Thanks, in part, to coordination by mobile radio, Boeing aircraft start “flying” before they are even built-suspended from cranes and moving as they are constructed. The incredible complexity of this task makes accurate communications vital, and mobile radio plays an integral part of that process.
Mobile radio at Seattle-based Boeing is considered not as a stand-alone operation but rather as part of an enterprise-wide endeavor. Shel Bentley, senior manager of frequency management services said Boeing’s use of private internal wireless allows the company to “enhance our quality assurance and competitiveness and help us maintain our competitive edge in the global market.”
Boeing truly is a global company. After its merger in 1977 with McDonnell Douglas, and its 1996 acquisition of the defense and space units of Rockwell International, Boeing became the largest aerospace company in the world. Its history mirrors the history of aviation. Boeing is the world’s largest manufacturer of commercial jetliners and military aircraft, and it is the nation’s largest NASA contractor. Boeing also manufactures rotorcraft, electronic and defense systems, missiles, rocket engines, launch vehicles, and advanced information and communication systems. [See “Wireless on the Wing” on page 40.] Revenues for 1996 were $22.7 billion; for 1997, $45.8 billion; and for 1998, $56.2 billion.

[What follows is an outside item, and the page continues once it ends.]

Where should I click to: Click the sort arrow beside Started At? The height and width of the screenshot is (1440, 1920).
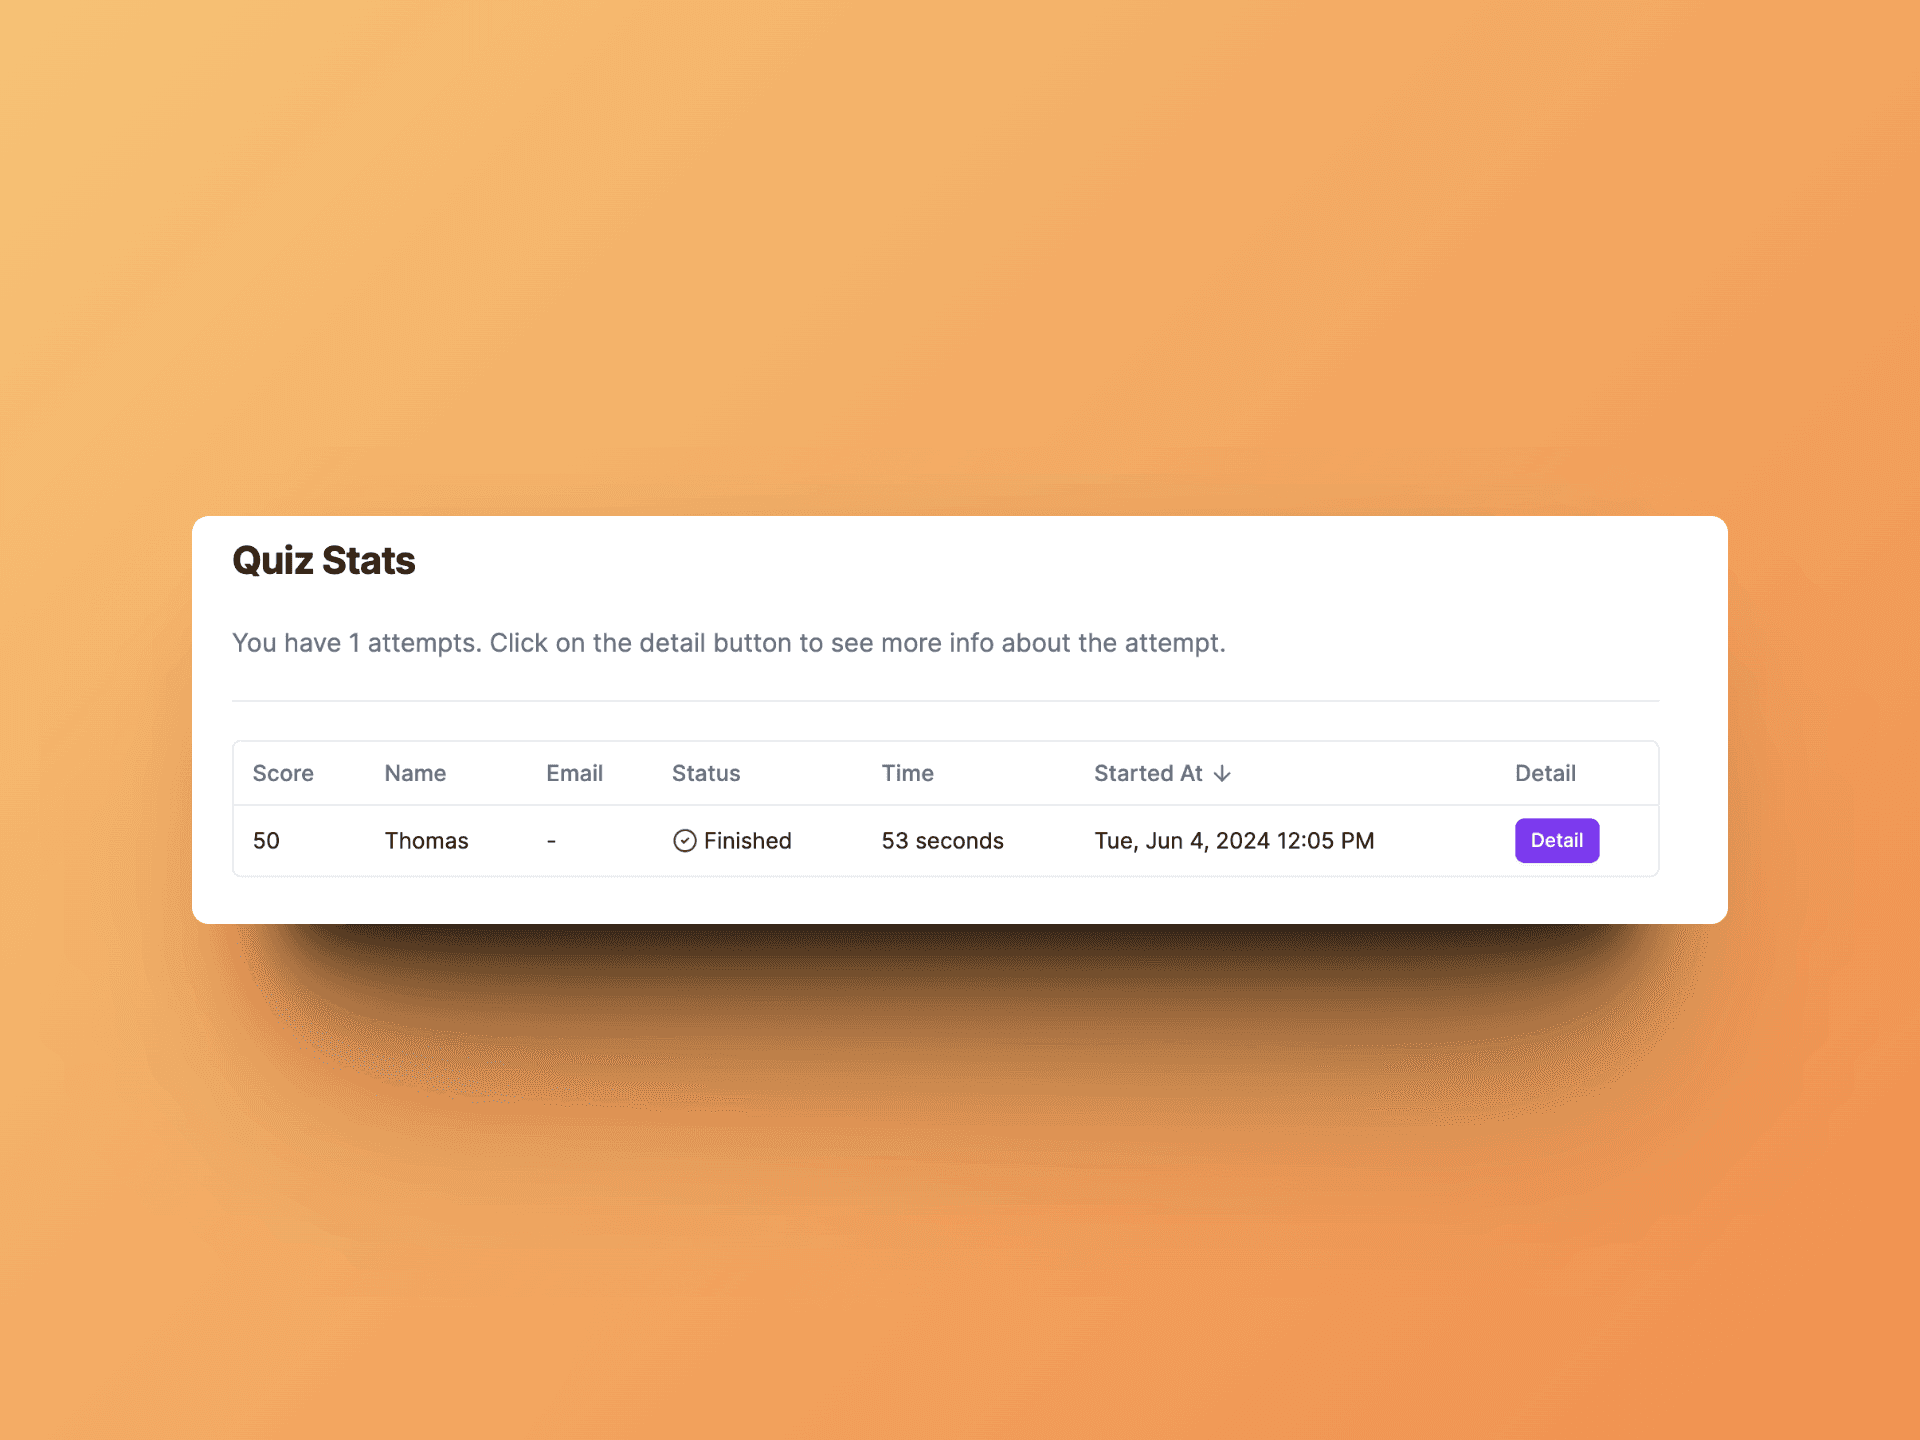[x=1222, y=774]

The company has an extensive global reach with customers in 145 countries, employees in more than 60 countries and operations in 27 states. Worldwide, Boeing and its subsidiaries employ more than 195,000 people. Major facilities are located in the Seattle-Puget Sound area of Washington State, southern California, Wichita, KS, and St. Louis. The Seattle-based parent, The Boeing Company, is organized into four major business segments: Boeing Commercial Airplane Group; Space and Communications Group, Military Aircraft and Missile Systems Group, and the Shared Services Group.
From the ground up For the commercial division, there are three plants-in Everett and Renton, WA, and one in southern California, where the final assemblies take place. But what arrive at these plants are large sections of the aircraft already put together. The major subassemblies are produced in other plants in areas such as Wichita, KS, and Auburn and Frederickson, WA. These, in turn, are created from smaller subassemblies of various sizes and shapes from a seemingly infinite number of smaller Boeing plants and contracted global vendors.
Coordination of this process is no small task (A 747, by way of example, has 4.1 million parts.), and it requires a lot of space. Take the Everett plant, for instance. The main factory area is the largest building, by volume, in the world. It encloses 472 million cubic feet of space. The building covers 98.3 acres and houses assembly for Boeing widebody 747, 767 and 777 aircraft.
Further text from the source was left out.